Hydrogen (H₂) may be dissolved in water contained in the upper space 101 to generate hydrogen-containing water because of its high solubility in water. Particularly, since hydroxide ion (OH⁻) coexists in the upper space 101, alkalescence hydrogen-containing water may be generated. On the other hand, since oxygen (O₂) exists in a substantially gaseous state at room temperature, the pressure in the lower space 103 may be increased. Since ozone (O₃) is in an unstable state as it is, it is mostly dissolved in water or decomposed or spontaneously reduced to be converted into oxygen (O₂). However, since ozone (O₃) caused discomfort due to its distinctively pungent smell even with an extremely small amount, or has harmful effects on the human body, any appropriate treatment therefor is required.

A first sealing member 130 and a second sealing member 140 may be interposed between the cathode 121 and the anode 123 to prevent leakage.

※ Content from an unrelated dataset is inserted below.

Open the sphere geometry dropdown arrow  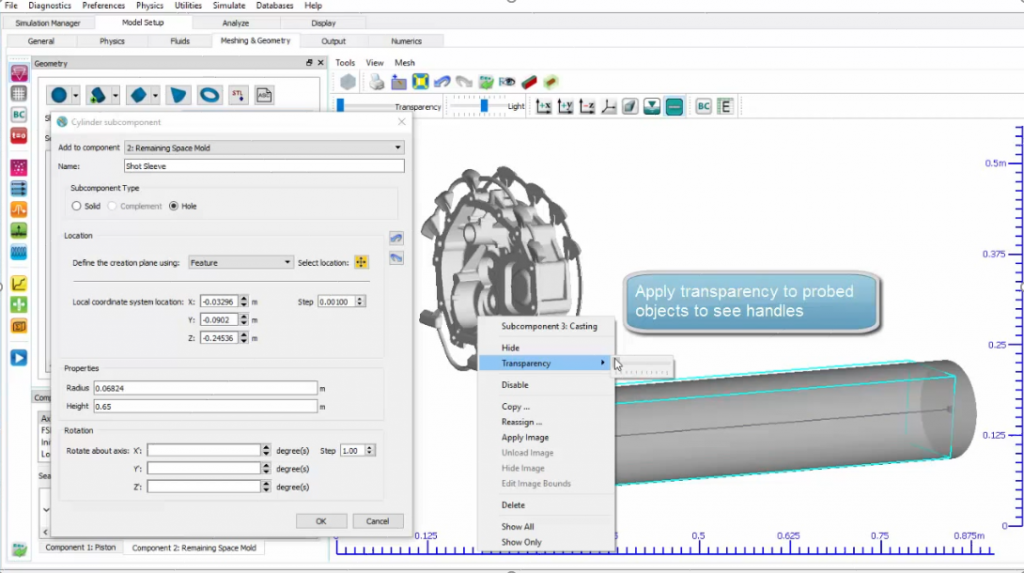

The first sealing member 130 may be disposed between the ion exchange membrane 110 and the cathode 121 to be in close contact with the ion exchange membrane 110 and the inner circumferential surface of the connecting passage 105. The second sealing member 140 may be disposed between the exchange membrane 110 and the anode 123 to be in close contact with the ion exchange membrane 110 and the inner circumferential surface of the connecting passage 105. The first sealing member 130 and the second sealing member 140 may prevent the water contained in the upper space 101 and the water contained in the lower space 103 from leaking and mixing with each other through the joining portion between the container part 100 and the ion exchange membrane 110.

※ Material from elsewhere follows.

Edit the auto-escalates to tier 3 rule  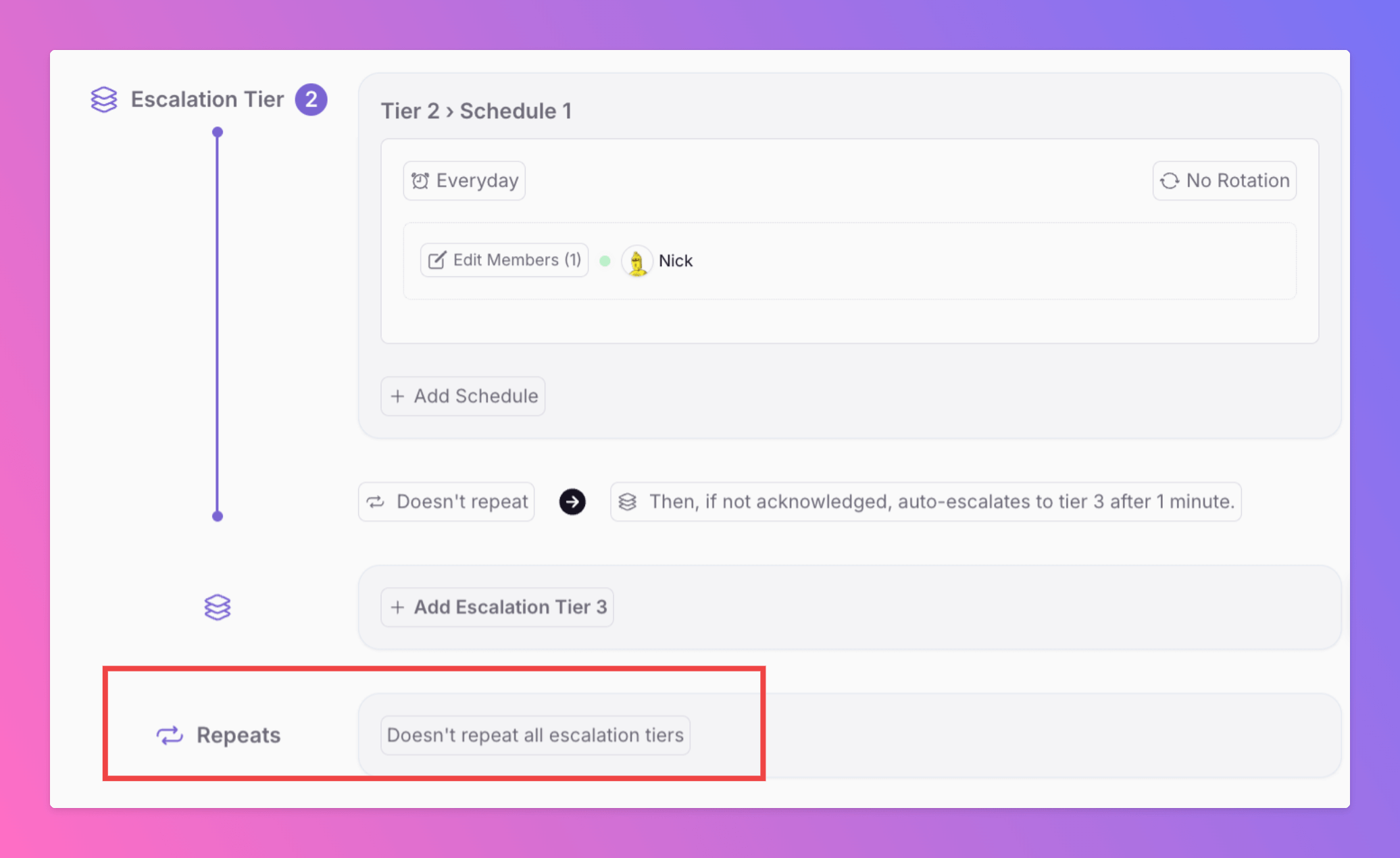pos(926,502)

The first sealing member 130 and the second sealing member 140 may be formed of, for example, an O-ring of a silicon material.

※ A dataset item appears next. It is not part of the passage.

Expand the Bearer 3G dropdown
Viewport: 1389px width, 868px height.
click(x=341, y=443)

The connecting part 200 may connect the container part 100 and the handle part 300.

The connecting part 200 may be formed in a curved shape. That is, one end of the connecting part 200 coupled to one side of the container part 100 may be horizontally extended, and the other end of the connecting part 200 coupled to the lower end of the handle part 300 may be extended upward.

The connecting part 200 may have a double pipe structure fluidly connected to the lower space 103. That is, the connecting part 200 may include an outer pipe 210 and an inner pipe 220, which are respectively fluidly connected to the lower space 103. The outer pipe 210 can be coupled to the container part 100 and the inner pipe 220 may be disposed within the outer pipe 210 to be coupled to the outer pipe 230 via a first bracket 230. Meanwhile, an outlet formed at one side of the container part 100 may be formed to have a double pipe structure to be coupled to the connection portion 200 having the double pipe structure.

The handle part 300 is coupled to the container part 100 through the connecting part 200 to simultaneously provide a supply passage for water to be supplied to the lower space 103 and a discharge passage to discharge oxygen and ozone generated from the lower space 103.

FIG. 6 is a perspective view illustrating an example of a disassembled grip part and FIG. 7 is a perspective view illustrating a part of the grip part of FIG. 6 which is vertically cut.

Referring to FIG. 6 and FIG. 7, the handle part 300 may include a pipe member 310 and a funnel member 320.

The pipe member 310 may be coupled to the outer pipe 210 to extend upward. The pipe member 310 may be fluidly connected to the outer pipe 210.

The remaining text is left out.